== What you need to do ==
Rewrite all of the records, replacing every "Instruction" with "Command" and leaving everything else unchanged.

begin

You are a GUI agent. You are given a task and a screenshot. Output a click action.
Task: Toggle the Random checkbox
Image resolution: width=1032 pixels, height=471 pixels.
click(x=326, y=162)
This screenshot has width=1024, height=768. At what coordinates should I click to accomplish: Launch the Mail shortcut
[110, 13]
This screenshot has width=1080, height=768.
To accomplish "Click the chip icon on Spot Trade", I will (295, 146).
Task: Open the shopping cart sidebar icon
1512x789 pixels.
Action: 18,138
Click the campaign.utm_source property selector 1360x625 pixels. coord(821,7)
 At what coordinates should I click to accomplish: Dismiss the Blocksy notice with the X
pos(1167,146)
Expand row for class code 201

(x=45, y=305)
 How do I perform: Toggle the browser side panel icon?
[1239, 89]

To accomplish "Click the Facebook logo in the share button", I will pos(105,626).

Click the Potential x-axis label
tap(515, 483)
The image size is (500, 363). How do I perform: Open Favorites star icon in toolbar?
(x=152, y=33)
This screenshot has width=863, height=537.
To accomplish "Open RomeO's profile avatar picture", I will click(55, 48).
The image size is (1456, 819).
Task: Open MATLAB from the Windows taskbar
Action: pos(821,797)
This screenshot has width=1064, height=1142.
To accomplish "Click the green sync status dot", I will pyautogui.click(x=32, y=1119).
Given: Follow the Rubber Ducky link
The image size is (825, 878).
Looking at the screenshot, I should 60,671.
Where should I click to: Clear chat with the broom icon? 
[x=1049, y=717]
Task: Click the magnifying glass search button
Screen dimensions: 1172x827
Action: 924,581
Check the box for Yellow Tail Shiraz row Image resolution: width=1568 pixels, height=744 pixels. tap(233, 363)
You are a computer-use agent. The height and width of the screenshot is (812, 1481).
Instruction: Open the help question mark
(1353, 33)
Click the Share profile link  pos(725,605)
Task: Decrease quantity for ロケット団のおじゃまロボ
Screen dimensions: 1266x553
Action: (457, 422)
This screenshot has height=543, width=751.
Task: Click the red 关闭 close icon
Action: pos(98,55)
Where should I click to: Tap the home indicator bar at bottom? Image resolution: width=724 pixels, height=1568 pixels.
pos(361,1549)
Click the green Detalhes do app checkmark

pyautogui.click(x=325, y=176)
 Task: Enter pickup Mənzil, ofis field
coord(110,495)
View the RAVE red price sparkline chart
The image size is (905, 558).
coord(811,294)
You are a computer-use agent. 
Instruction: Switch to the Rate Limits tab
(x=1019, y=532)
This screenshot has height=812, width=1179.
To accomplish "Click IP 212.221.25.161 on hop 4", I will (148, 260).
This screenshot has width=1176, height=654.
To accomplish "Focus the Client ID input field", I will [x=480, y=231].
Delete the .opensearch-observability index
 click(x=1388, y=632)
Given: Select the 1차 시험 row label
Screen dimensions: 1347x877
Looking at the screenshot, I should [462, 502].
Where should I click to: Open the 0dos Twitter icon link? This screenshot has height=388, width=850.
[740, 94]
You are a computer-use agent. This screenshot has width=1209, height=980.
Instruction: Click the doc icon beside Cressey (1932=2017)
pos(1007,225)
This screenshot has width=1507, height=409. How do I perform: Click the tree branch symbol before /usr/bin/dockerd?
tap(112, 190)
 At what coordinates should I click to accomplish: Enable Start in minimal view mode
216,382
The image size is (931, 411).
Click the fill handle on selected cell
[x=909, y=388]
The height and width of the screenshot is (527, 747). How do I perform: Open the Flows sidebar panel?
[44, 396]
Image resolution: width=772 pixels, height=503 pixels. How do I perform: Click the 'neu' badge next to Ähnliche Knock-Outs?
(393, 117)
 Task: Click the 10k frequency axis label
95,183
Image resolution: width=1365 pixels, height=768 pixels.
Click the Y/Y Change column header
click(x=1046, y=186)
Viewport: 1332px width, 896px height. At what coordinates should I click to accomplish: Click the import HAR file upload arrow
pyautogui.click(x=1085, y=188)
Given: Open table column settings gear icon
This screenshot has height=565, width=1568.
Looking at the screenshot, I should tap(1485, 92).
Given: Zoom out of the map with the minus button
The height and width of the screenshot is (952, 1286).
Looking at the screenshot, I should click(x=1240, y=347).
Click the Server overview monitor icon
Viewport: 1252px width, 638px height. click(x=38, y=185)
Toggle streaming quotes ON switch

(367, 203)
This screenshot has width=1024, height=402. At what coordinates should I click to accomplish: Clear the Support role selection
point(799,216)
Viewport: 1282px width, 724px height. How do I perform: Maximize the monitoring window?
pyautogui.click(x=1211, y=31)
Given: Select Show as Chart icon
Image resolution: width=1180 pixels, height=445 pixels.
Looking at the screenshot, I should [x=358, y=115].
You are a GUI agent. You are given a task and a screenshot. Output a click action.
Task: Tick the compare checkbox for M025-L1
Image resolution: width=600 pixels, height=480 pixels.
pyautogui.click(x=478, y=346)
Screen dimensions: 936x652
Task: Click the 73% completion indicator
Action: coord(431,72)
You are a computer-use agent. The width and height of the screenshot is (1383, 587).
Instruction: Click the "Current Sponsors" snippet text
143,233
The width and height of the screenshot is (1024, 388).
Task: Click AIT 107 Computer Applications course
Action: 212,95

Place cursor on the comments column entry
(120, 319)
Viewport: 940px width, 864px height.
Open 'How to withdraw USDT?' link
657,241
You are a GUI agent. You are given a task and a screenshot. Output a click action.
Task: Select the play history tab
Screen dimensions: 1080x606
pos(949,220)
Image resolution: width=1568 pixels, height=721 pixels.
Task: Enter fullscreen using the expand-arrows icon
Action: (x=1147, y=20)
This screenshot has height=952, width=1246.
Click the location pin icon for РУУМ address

end

== Solution below ==
You are a GUI agent. You are given a task and a screenshot. Output a click action.
Task: Toggle the Random checkbox
Image resolution: width=1032 pixels, height=471 pixels.
click(x=326, y=162)
This screenshot has width=1024, height=768. At what coordinates should I click to accomplish: Launch the Mail shortcut
[110, 13]
This screenshot has width=1080, height=768.
To accomplish "Click the chip icon on Spot Trade", I will (295, 146).
Task: Open the shopping cart sidebar icon
1512x789 pixels.
Action: 18,138
Click the campaign.utm_source property selector 1360x625 pixels. coord(821,7)
 At what coordinates should I click to accomplish: Dismiss the Blocksy notice with the X
pos(1167,146)
Expand row for class code 201

(x=45, y=305)
 How do I perform: Toggle the browser side panel icon?
[1239, 89]

To accomplish "Click the Facebook logo in the share button", I will pos(105,626).

Click the Potential x-axis label
tap(515, 483)
The image size is (500, 363). How do I perform: Open Favorites star icon in toolbar?
(x=152, y=33)
This screenshot has width=863, height=537.
To accomplish "Open RomeO's profile avatar picture", I will click(55, 48).
The image size is (1456, 819).
Task: Open MATLAB from the Windows taskbar
Action: pos(821,797)
This screenshot has width=1064, height=1142.
To accomplish "Click the green sync status dot", I will pyautogui.click(x=32, y=1119).
Given: Follow the Rubber Ducky link
The image size is (825, 878).
Looking at the screenshot, I should 60,671.
Where should I click to: Clear chat with the broom icon? 
[x=1049, y=717]
Task: Click the magnifying glass search button
Screen dimensions: 1172x827
Action: 924,581
Check the box for Yellow Tail Shiraz row Image resolution: width=1568 pixels, height=744 pixels. tap(233, 363)
You are a computer-use agent. The height and width of the screenshot is (812, 1481).
Command: Open the help question mark
(1353, 33)
Click the Share profile link  pos(725,605)
Task: Decrease quantity for ロケット団のおじゃまロボ
Screen dimensions: 1266x553
Action: (457, 422)
This screenshot has height=543, width=751.
Task: Click the red 关闭 close icon
Action: pos(98,55)
Where should I click to: Tap the home indicator bar at bottom? Image resolution: width=724 pixels, height=1568 pixels.
pos(361,1549)
Click the green Detalhes do app checkmark

pyautogui.click(x=325, y=176)
 Task: Enter pickup Mənzil, ofis field
coord(110,495)
View the RAVE red price sparkline chart
The image size is (905, 558).
coord(811,294)
You are a computer-use agent. 
Command: Switch to the Rate Limits tab
(x=1019, y=532)
This screenshot has height=812, width=1179.
To accomplish "Click IP 212.221.25.161 on hop 4", I will (148, 260).
This screenshot has width=1176, height=654.
To accomplish "Focus the Client ID input field", I will [x=480, y=231].
Delete the .opensearch-observability index
 click(x=1388, y=632)
Given: Select the 1차 시험 row label
Screen dimensions: 1347x877
Looking at the screenshot, I should [462, 502].
Where should I click to: Open the 0dos Twitter icon link? This screenshot has height=388, width=850.
[740, 94]
You are a computer-use agent. This screenshot has width=1209, height=980.
Command: Click the doc icon beside Cressey (1932=2017)
pos(1007,225)
This screenshot has width=1507, height=409. How do I perform: Click the tree branch symbol before /usr/bin/dockerd?
tap(112, 190)
 At what coordinates should I click to accomplish: Enable Start in minimal view mode
216,382
The image size is (931, 411).
Click the fill handle on selected cell
[x=909, y=388]
The height and width of the screenshot is (527, 747). How do I perform: Open the Flows sidebar panel?
[44, 396]
Image resolution: width=772 pixels, height=503 pixels. How do I perform: Click the 'neu' badge next to Ähnliche Knock-Outs?
(393, 117)
 Task: Click the 10k frequency axis label
95,183
Image resolution: width=1365 pixels, height=768 pixels.
Click the Y/Y Change column header
click(x=1046, y=186)
Viewport: 1332px width, 896px height. At what coordinates should I click to accomplish: Click the import HAR file upload arrow
pyautogui.click(x=1085, y=188)
Given: Open table column settings gear icon
This screenshot has height=565, width=1568.
Looking at the screenshot, I should tap(1485, 92).
Given: Zoom out of the map with the minus button
The height and width of the screenshot is (952, 1286).
Looking at the screenshot, I should click(x=1240, y=347).
Click the Server overview monitor icon
Viewport: 1252px width, 638px height. click(x=38, y=185)
Toggle streaming quotes ON switch

(367, 203)
This screenshot has width=1024, height=402. At what coordinates should I click to accomplish: Clear the Support role selection
point(799,216)
Viewport: 1282px width, 724px height. How do I perform: Maximize the monitoring window?
pyautogui.click(x=1211, y=31)
Given: Select Show as Chart icon
Image resolution: width=1180 pixels, height=445 pixels.
Looking at the screenshot, I should [x=358, y=115].
You are a GUI agent. You are given a task and a screenshot. Output a click action.
Task: Tick the compare checkbox for M025-L1
Image resolution: width=600 pixels, height=480 pixels.
pyautogui.click(x=478, y=346)
Screen dimensions: 936x652
Task: Click the 73% completion indicator
Action: coord(431,72)
You are a computer-use agent. The width and height of the screenshot is (1383, 587).
Command: Click the "Current Sponsors" snippet text
143,233
The width and height of the screenshot is (1024, 388).
Task: Click AIT 107 Computer Applications course
Action: 212,95

Place cursor on the comments column entry
(120, 319)
Viewport: 940px width, 864px height.
Open 'How to withdraw USDT?' link
657,241
You are a GUI agent. You are given a task and a screenshot. Output a click action.
Task: Select the play history tab
Screen dimensions: 1080x606
pos(949,220)
Image resolution: width=1568 pixels, height=721 pixels.
Task: Enter fullscreen using the expand-arrows icon
Action: (x=1147, y=20)
This screenshot has height=952, width=1246.
Click the location pin icon for РУУМ address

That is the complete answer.